Using grasses in perennial schemes is a style that was brought to the forefront of the planting design world by the Dutch plantsman Piet Oudolf. His planting schemes are jaw-droppingly sublime, magical and somehow manage to epitomise nature. This ‘naturalistic style’ of planting evolved through observing how grasses and perennials grew in the wild, concentrating on structure and the textural qualities of each plant. It is this link to nature that appeals to many and is probably the main reason why grasses have become enormously popular today.
The Calamagrostis group of ornamental grasses have some useful members - most of which are long flowering, and persist well into the winter with their attractive seedheads. They are well suited to perennial herbaceous borders and naturalistic planting schemes where they make elegant additions to the oft sprawling plants in the herbaceous border.
Calamagrostis brachytricha is a beautiful hardy perennial grass that gives long spell of interest. It produces gentle arching fountains of green foliage, in late summer fluffy flower heads emerge that are silvery-white tinged with pink, they are held slightly above the foliage to a height of 80 to 90cms (32 to 36in). In autumn the feathery flowers take on buttery shades, they last well into winter and are ideal for drying and cutting.
This useful ornamental grass is tolerant of a wide range of soils and growing conditions and is one of the few flowering grasses that can be grown in shade, a rare trait for a large flowering grass. In full sun the habit will be tighter and the flowering more profuse. They do best in moist, fertile soil, are happy in damp conditions and can survive in poorly drained and even clay soil.
Once established the plants are drought tolerant. They grow to around 45 to 60cm (18 to 24in) wide although will be smaller if grown in a dry site. They are more or less evergreen and fully hardy, even in harsh winters
Calamagrostis is well suited to use in the herbaceous perennial border and is a graceful addition to the shade or part shade garden. The plants can be grown in damp conditions, in bog-like areas and around water gardens and their compact clump-forming growth also makes them a perfect fit in containers.
Like most grasses, they are quite trouble free and will give years of pleasure through summer, autumn and winter. Remember to cut a few of the flower heads for dried bouquets as they remain open and feathery even when dried.

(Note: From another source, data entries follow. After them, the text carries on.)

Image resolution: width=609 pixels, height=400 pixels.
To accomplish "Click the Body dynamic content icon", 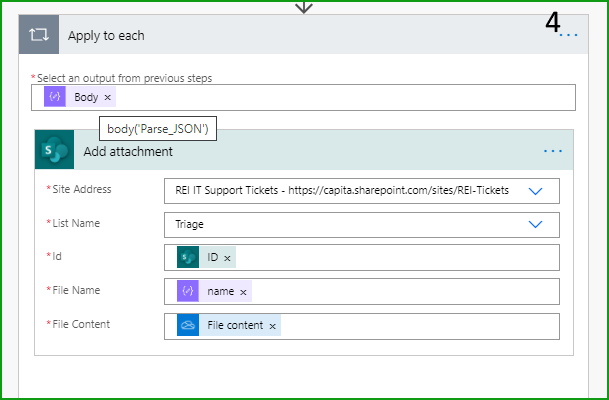I will tap(55, 97).
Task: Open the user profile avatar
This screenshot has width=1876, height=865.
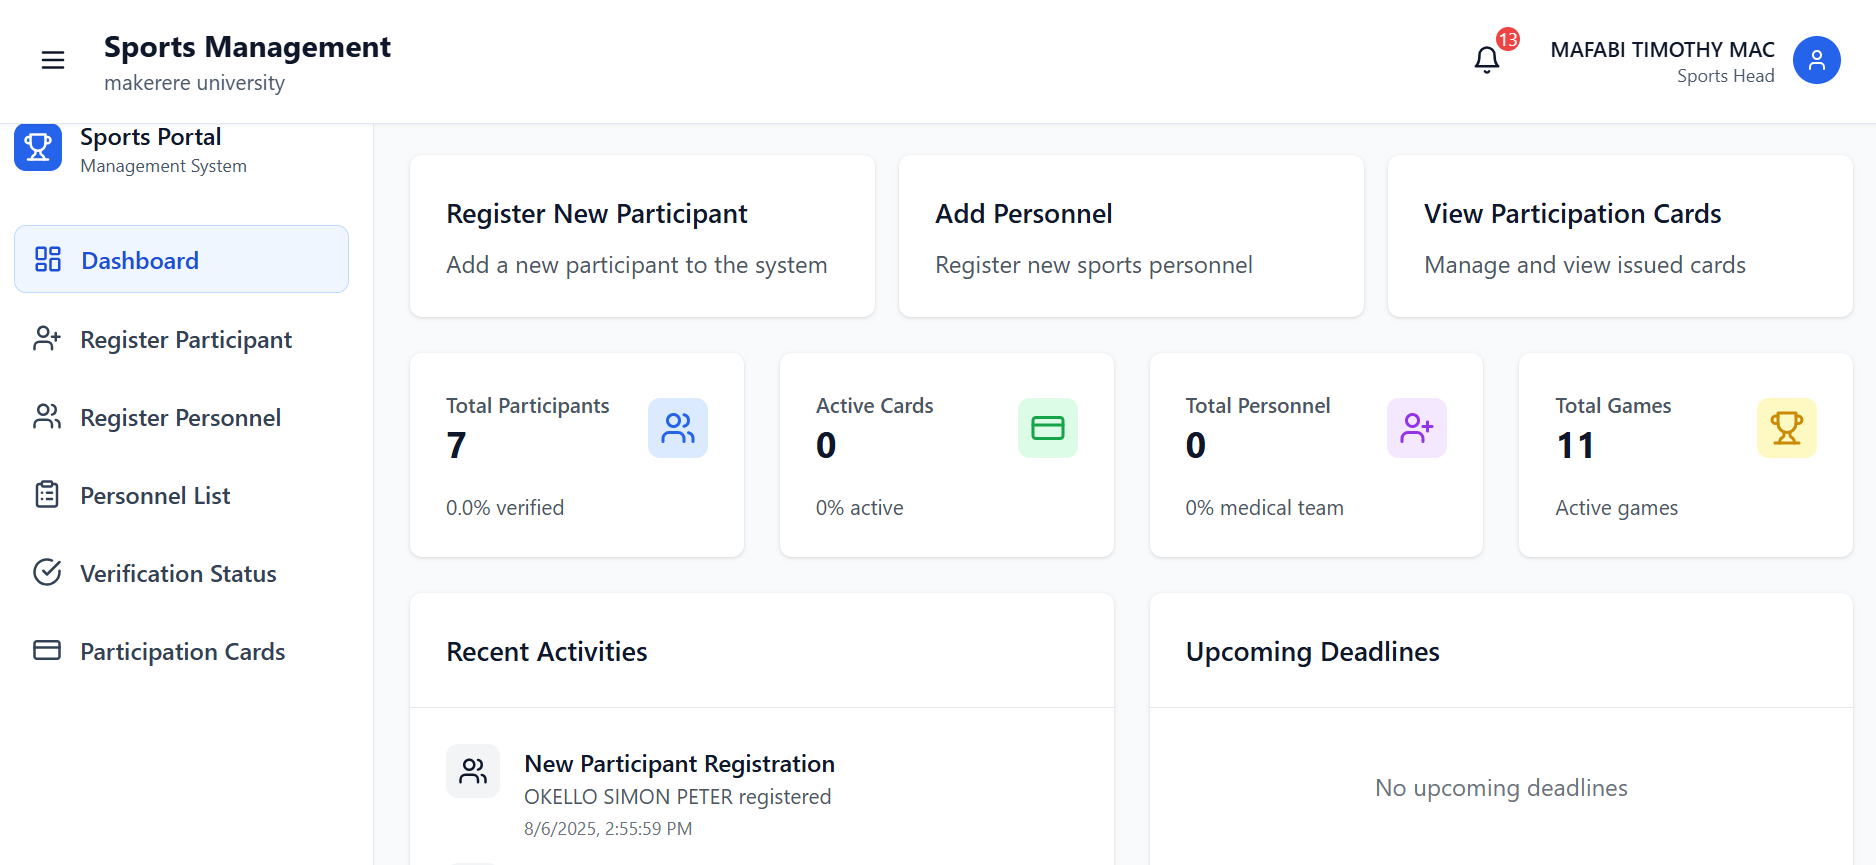Action: point(1816,61)
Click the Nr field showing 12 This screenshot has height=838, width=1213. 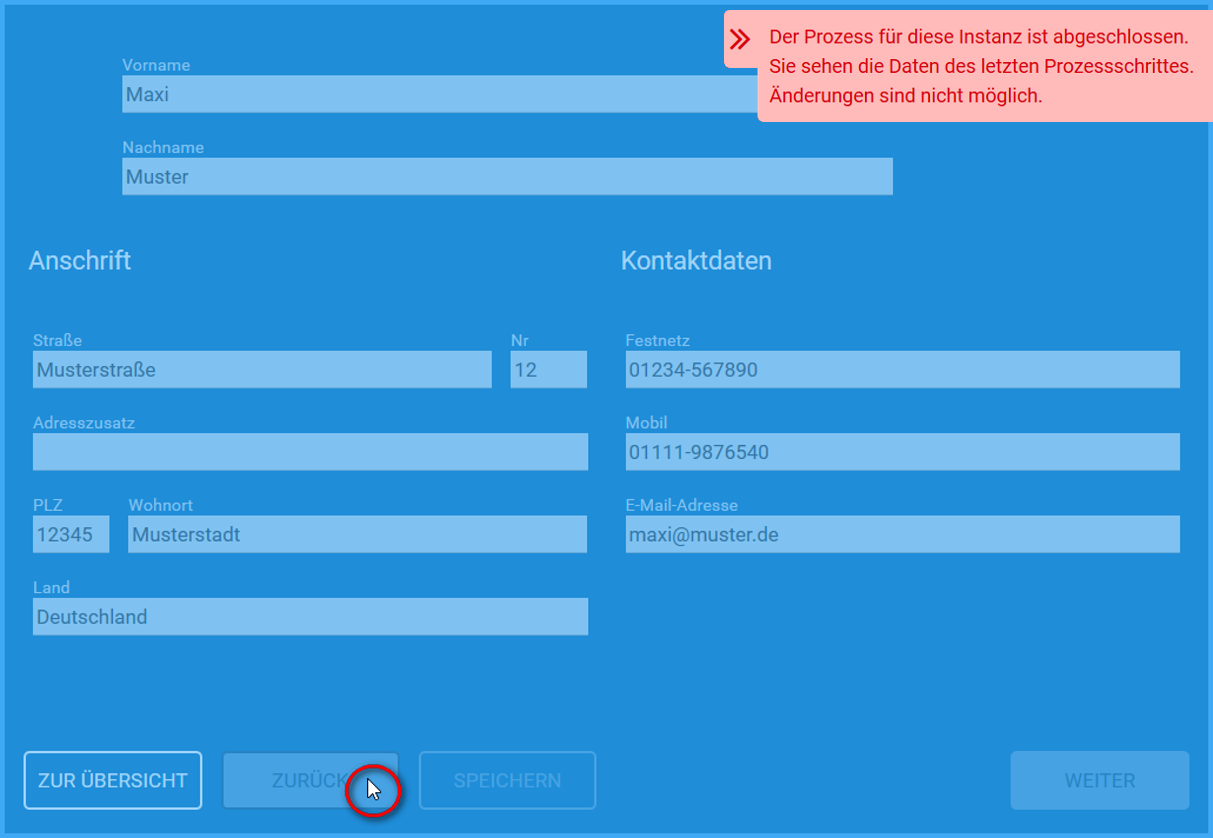[x=549, y=370]
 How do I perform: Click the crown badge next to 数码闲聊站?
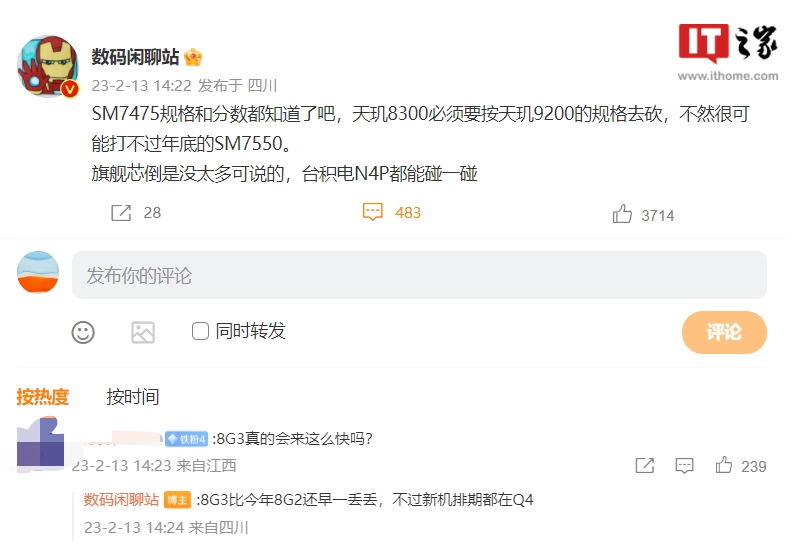(x=193, y=57)
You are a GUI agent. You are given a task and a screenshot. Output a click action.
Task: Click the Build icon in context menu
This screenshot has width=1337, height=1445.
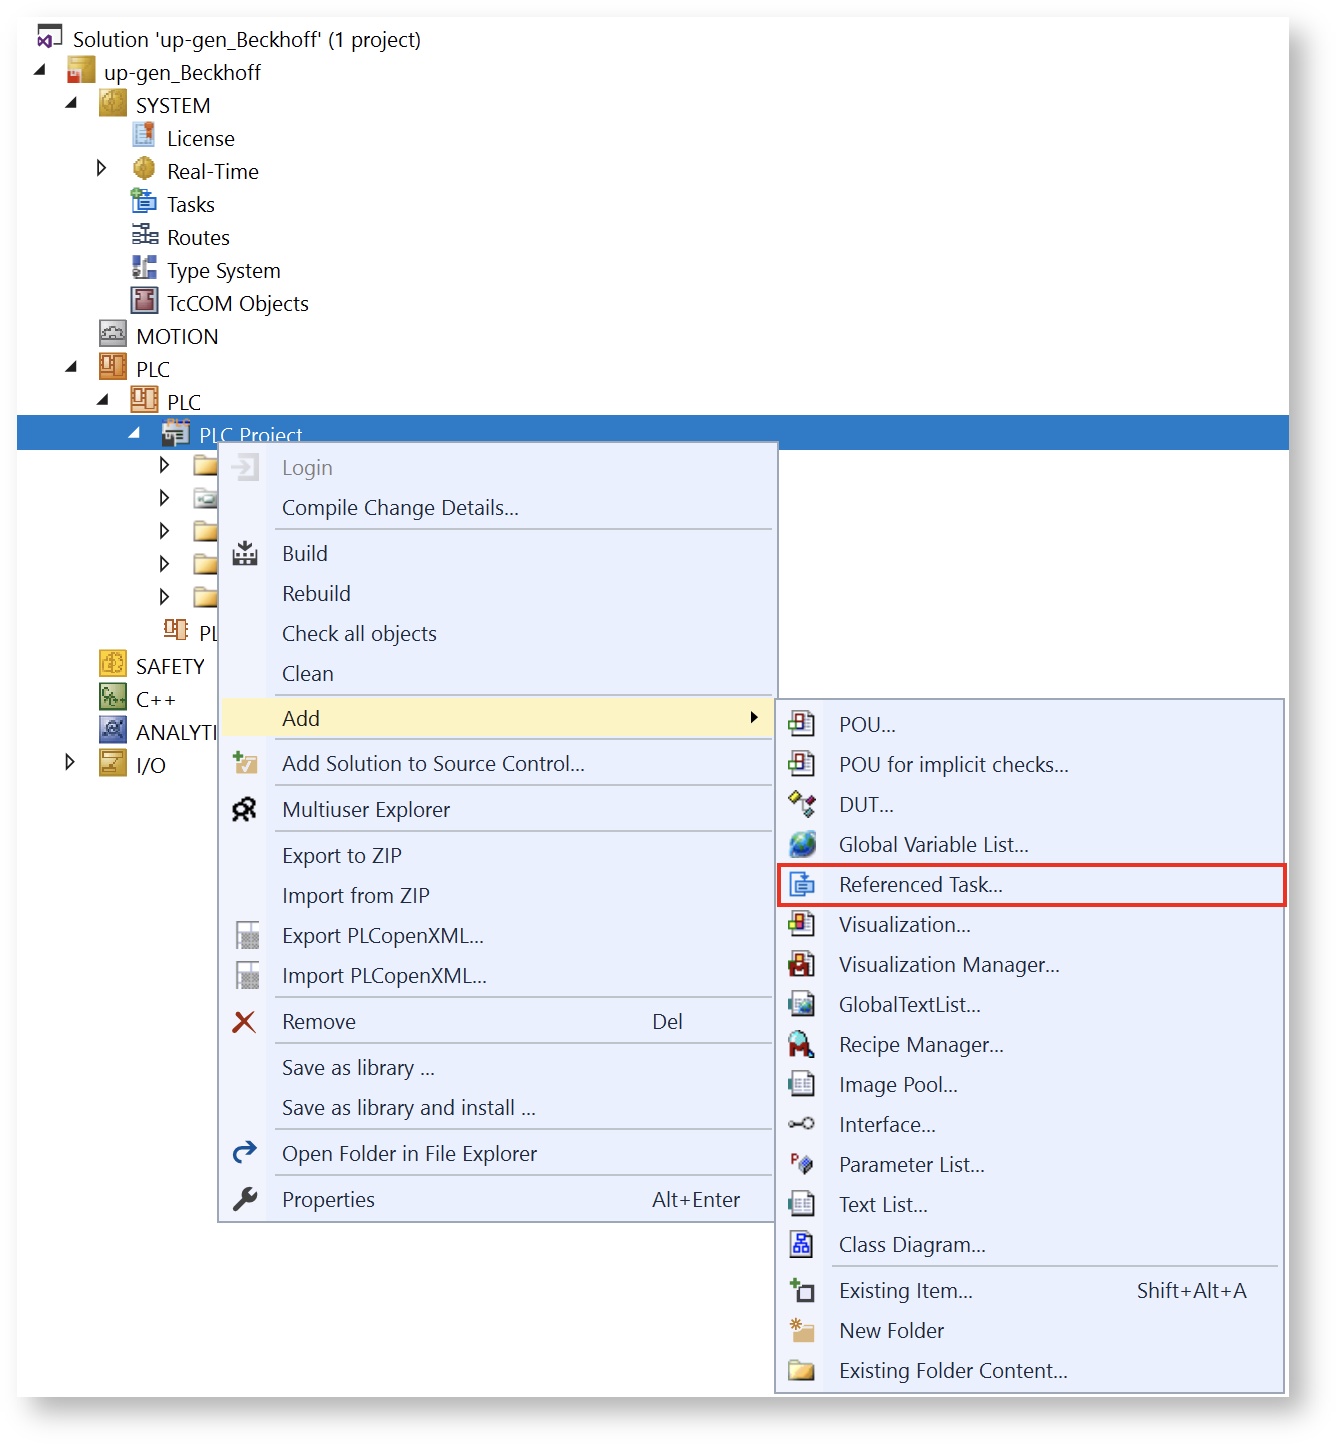(x=245, y=554)
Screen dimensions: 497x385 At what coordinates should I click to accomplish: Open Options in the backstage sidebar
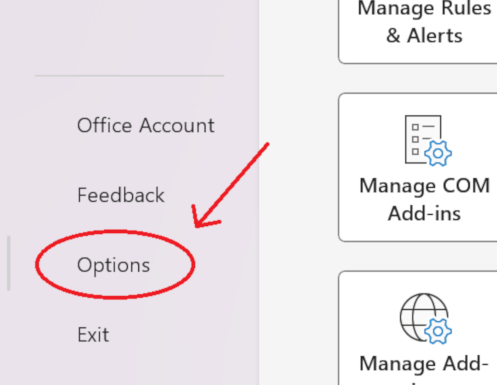click(113, 265)
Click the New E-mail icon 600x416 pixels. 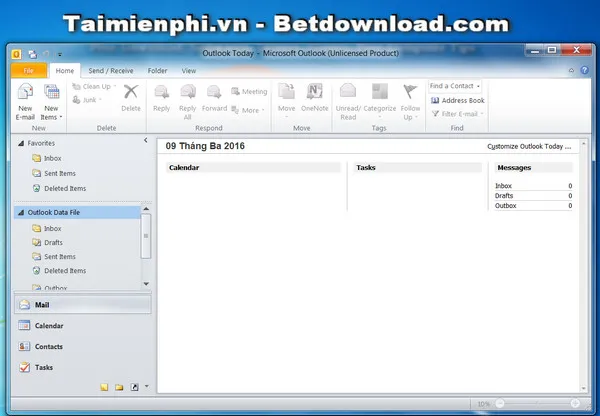[25, 98]
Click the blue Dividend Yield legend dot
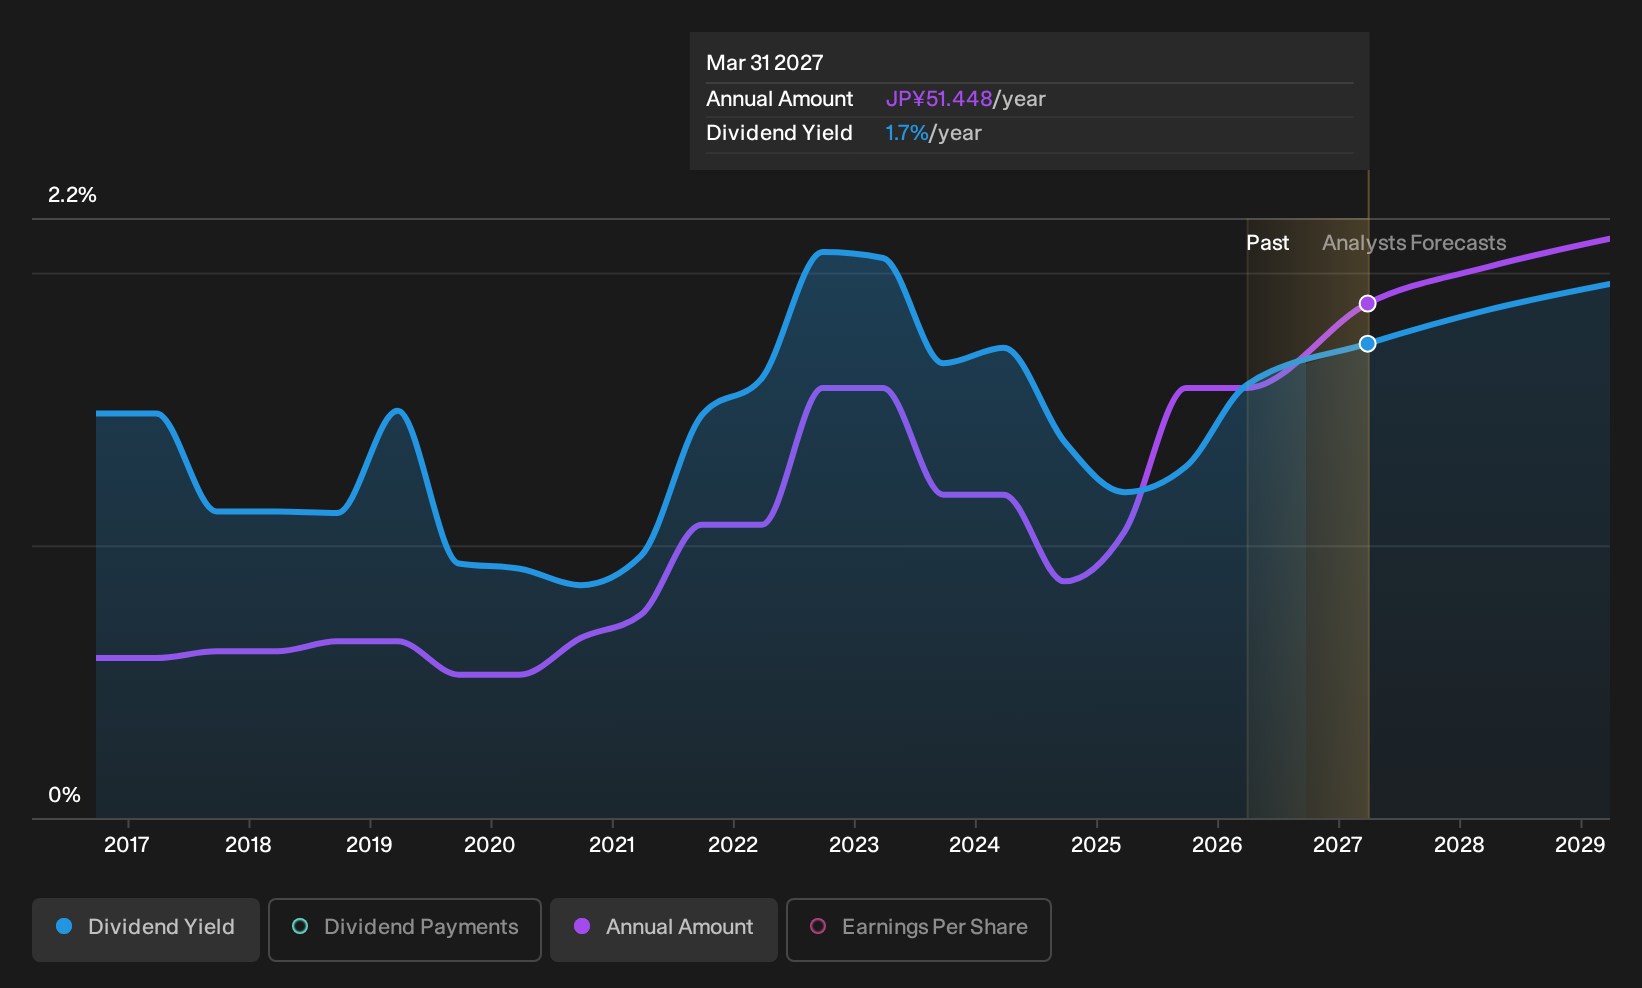This screenshot has height=988, width=1642. [x=64, y=927]
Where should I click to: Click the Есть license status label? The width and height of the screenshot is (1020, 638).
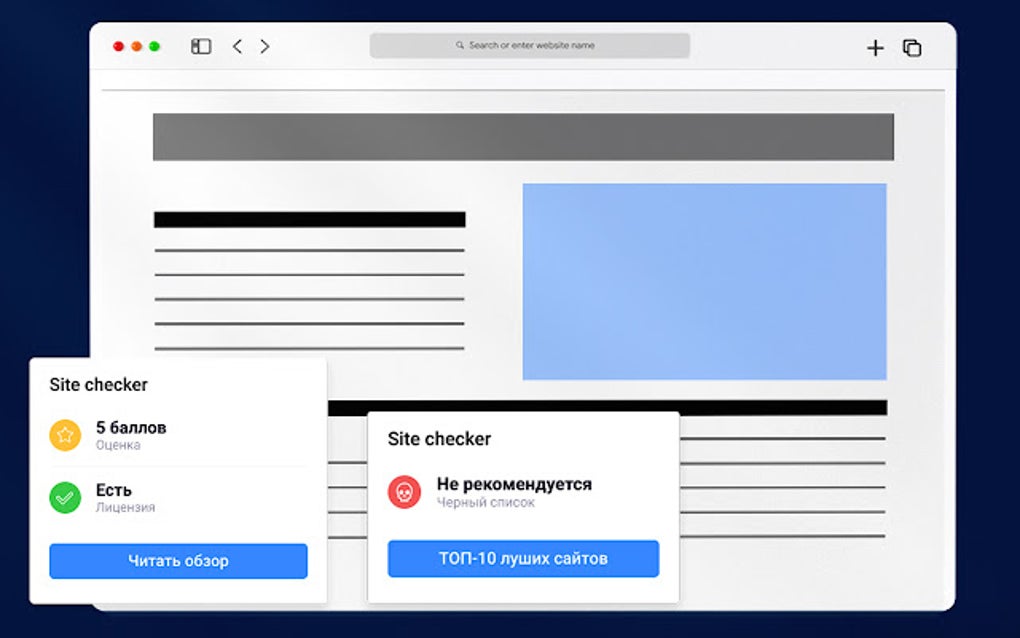pos(114,489)
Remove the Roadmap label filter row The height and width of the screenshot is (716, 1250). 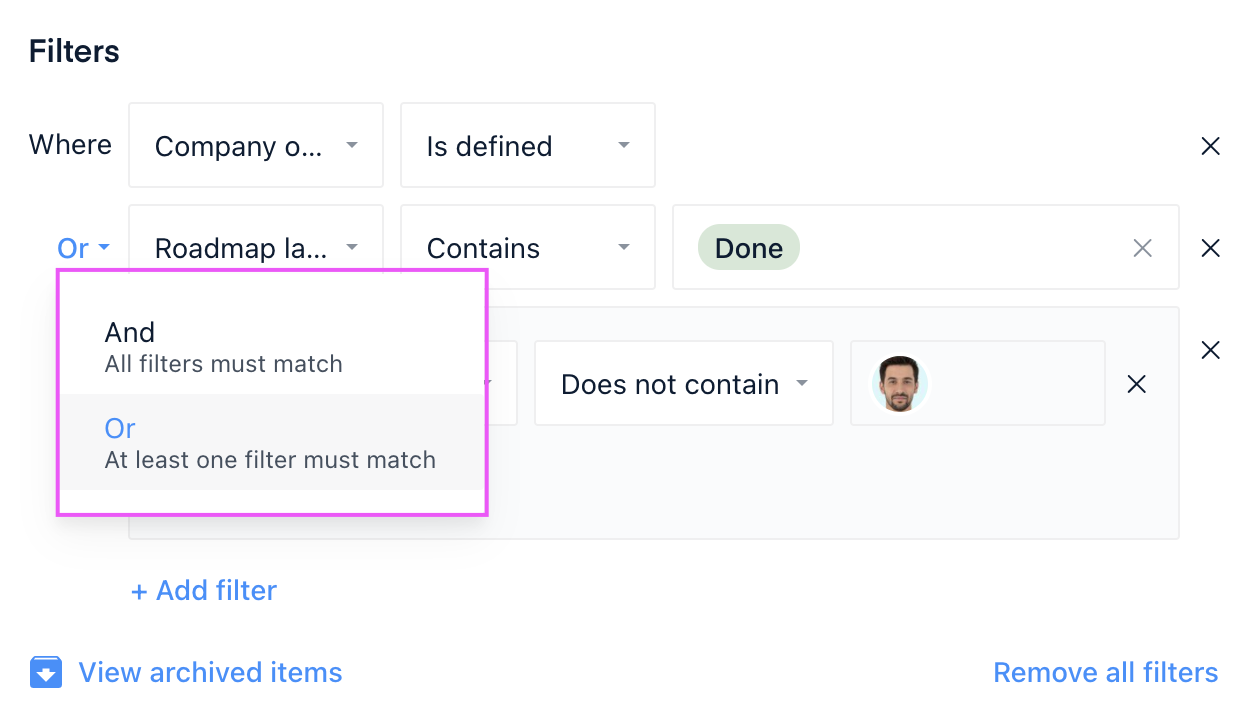[1210, 248]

- Awarded the RHS Award of Garden Merit
Calamagrostis brachytricha has been awarded the Royal Horticultural Society’s Award of Garden Merit (AGM).
Sowing: Sow indoors in late winter to early spring or sow in autumn.
Sow the seeds on to the surface of a free-draining, moist seed-sowing compost and cover with 3 to 4mm (¼ in) of vermiculite. Keep at around 15 to 20°C (60 to 68°F) Germination should take place in two to four weeks. Maintain a temperature of 15°C (60°F) after germination until the seedlings are established.
Once seedlings are large enough to handle, take a small clump of seedlings and put them all in a one-litre pot of gritty compost. They will form a bushy plant and be ready to go into the garden in summer.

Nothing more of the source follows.